Der Entscheidung des EuGH liegt ein Berufungsverfahren vor dem Landgericht Saarbrücken zu Grunde. Der Kläger in diesem Verfahren wohnt in Saarbrücken. Der Beklagte in diesem Verfahren betreibt in Spichern (Frankreich) einen Gebrauchtwagenhandel. Für sein Unternehmen betrieb der Beklagte eine Internetseite. Dort waren unter anderem französische Telefonnummern und eine deutsche Mobilfunknummer, jeweils mit internationaler Vorwahl, angegeben. Der Kläger erfuhr aber nicht über diese Internetseite, sondern über Bekannte von dem Gebrauchtwagenhandel des Beklagten. Im September 2010 fuhr der Kläger von Saarbrücken nach Spichern zu dem Unternehmen des Beklagten. Dort kaufte er einen Gebrauchtwagen. Später machte der Kläger Mängel an diesem Gebrauchtwagen geltend. Er erhob zunächst Klage vor dem Amtsgericht Saarbrücken. Das Amtsgericht Saarbrücken wies die Klage als unzulässig ab mit der Begründung, es sei örtlich nicht zuständig. Art. 15 Abs. 1 Buchst. c der Verordnung (EG) Nr. 44/2001 über die gerichtliche Zuständigkeit und die Anerkennung und Vollstreckung von Entscheidungen in Zivil- und Handelssachen sei nicht anwendbar, da der Beklagte seine gewerbliche Tätigkeit nicht im Sinne dieser Vorschrift auf Deutschland ausgerichtet habe. Gegen dieses Urteil legte der Kläger Berufung zum Landgericht Saarbrücken ein. Das Landgericht Saarbrücken setzte das Verfahren aus und legte dem EuGH folgende Fragen zur Vorabentscheidung vor:

„1.
Setzt Art. 15 Abs. 1 Buchst. c der Verordnung Nr. 44/2001 in Fällen, in denen der Internetauftritt eines Gewerbetreibenden das Merkmal des Ausrichtens erfüllt, als weiteres ungeschriebenes Tatbestandsmerkmal voraus, dass der Verbraucher durch die vom Gewerbetreibenden betriebene Website zum Vertragsschluss motiviert wurde, dass der Internetauftritt mithin kausal sein muss für den Vertragsschluss?

2.
Sofern eine Kausalität zwischen dem Tatbestandsmerkmal des Ausrichtens und dem Vertragsschluss notwendig ist: Setzt Art. 15 Abs. 1 Buchst. c der Verordnung Nr. 44/2001 außerdem einen Vertragsschluss mit Mitteln des Fernabsatzes voraus?“

Wie entschied der EuGH?

Zur zweiten Vorlagefrage verwies der EuGH auf sein Urteil vom 06.09.2012, Az. C-190/11. Art. 15 Abs. 1 Buchst. c der Verordnung Nr. 44/2001 verlange nicht, dass der Vertrag zwischen Verbraucher und Unternehmer im Fernabsatz geschlossen wurde.
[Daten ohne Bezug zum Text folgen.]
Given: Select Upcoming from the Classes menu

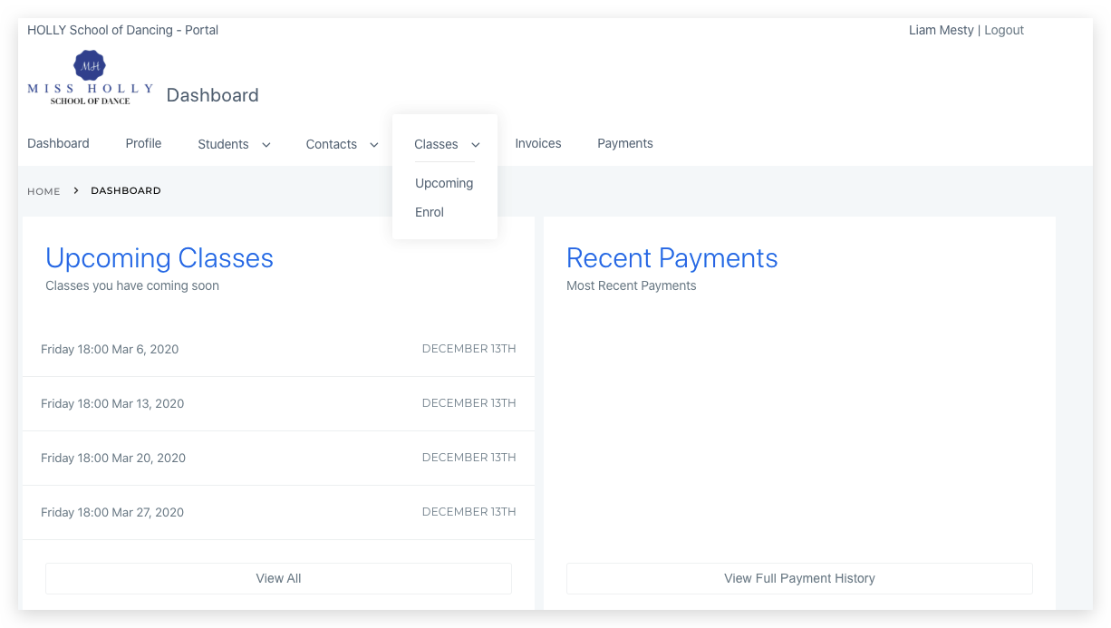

Zur ersten Vorlagefrage entschied der EuGH, dass das zum Ausrichten der beruflichen oder gewerblichen Tätigkeit auf den Wohnsitzmitgliedstaat des Verbrauchers eingesetzte Mittel, d. h. eine Internetseite, nicht kausal sein müsse für den Vertragsschluss mit diesem Verbraucher. Liege eine solche Kausalität vor, sei dies allerdings ein Indiz dafür, dass der Vertrag an eine solche Tätigkeit anschließe.

Welche Auswirkung hat das Urteil des EuGH auf die Praxis?
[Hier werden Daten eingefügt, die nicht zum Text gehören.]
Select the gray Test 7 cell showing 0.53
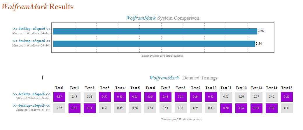303x130 pixels. tap(165, 108)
Die Entscheidung des EuGH zur ersten Vorlagefrage etwas anders ausgedrückt: wenn ein Unternehmer seinen Internetauftritt auch an Verbraucher in anderen EU Staaten richtet, kommt es nicht darauf an, dass der Internetauftritt der Grund ist für den Verbraucher, den Vertrag zu schließen, oder gar der Vertrag über das Internet geschlossen wird. Wenn aber dieser Verbraucher den Internetauftritt zum Anlass nimmt, mit dem Unternehmer einen Vertrag zu schließen, ist dies ein Indiz dafür, dass sich der Unternehmer auch an Verbraucher in anderen EU-Staaten richtet.

Indizien für eine grenzüberschreitend ausgerichtete Tätigkeit

Bereits in seinem Urteil vom 07.12.2010, Az. C-585/08 und C-144/10, entwickelte der EuGH eine nicht abschließende Liste von Indizien für eine Ausrichtung eines Internetauftritts auch auf Verbraucher aus anderen EU-Staaten:

  • Der internationale Charakter der Tätigkeit,
  • die Angabe von Anfahrtsbeschreibungen von anderen Mitgliedstaaten aus zu dem Ort, an dem der Gewerbetreibende niedergelassen ist,
  • die Verwendung einer anderen Sprache oder Währung als der in dem Mitgliedstaat der Niederlassung des Gewerbetreibenden üblicherweise verwendeten Sprache oder Währung,
  • die Möglichkeit der Buchung und Buchungsbestätigung in dieser anderen Sprache,
  • die Angabe von Telefonnummern mit internationaler Vorwahl,
  • die Tätigung von Ausgaben für einen Internetreferenzierungsdienst, um in anderen Mitgliedstaaten wohnhaften Verbrauchern den Zugang zur Website des Gewerbetreibenden oder seines Vermittlers zu erleichtern,
  • die Verwendung einer anderen Top-Level-Domain als desjenigen des Mitgliedstaats der Niederlassung des Gewerbetreibenden,
  • die Erwähnung einer internationalen Kundschaft, die sich aus in verschiedenen Mitgliedstaaten wohnhaften Kunden zusammensetzt.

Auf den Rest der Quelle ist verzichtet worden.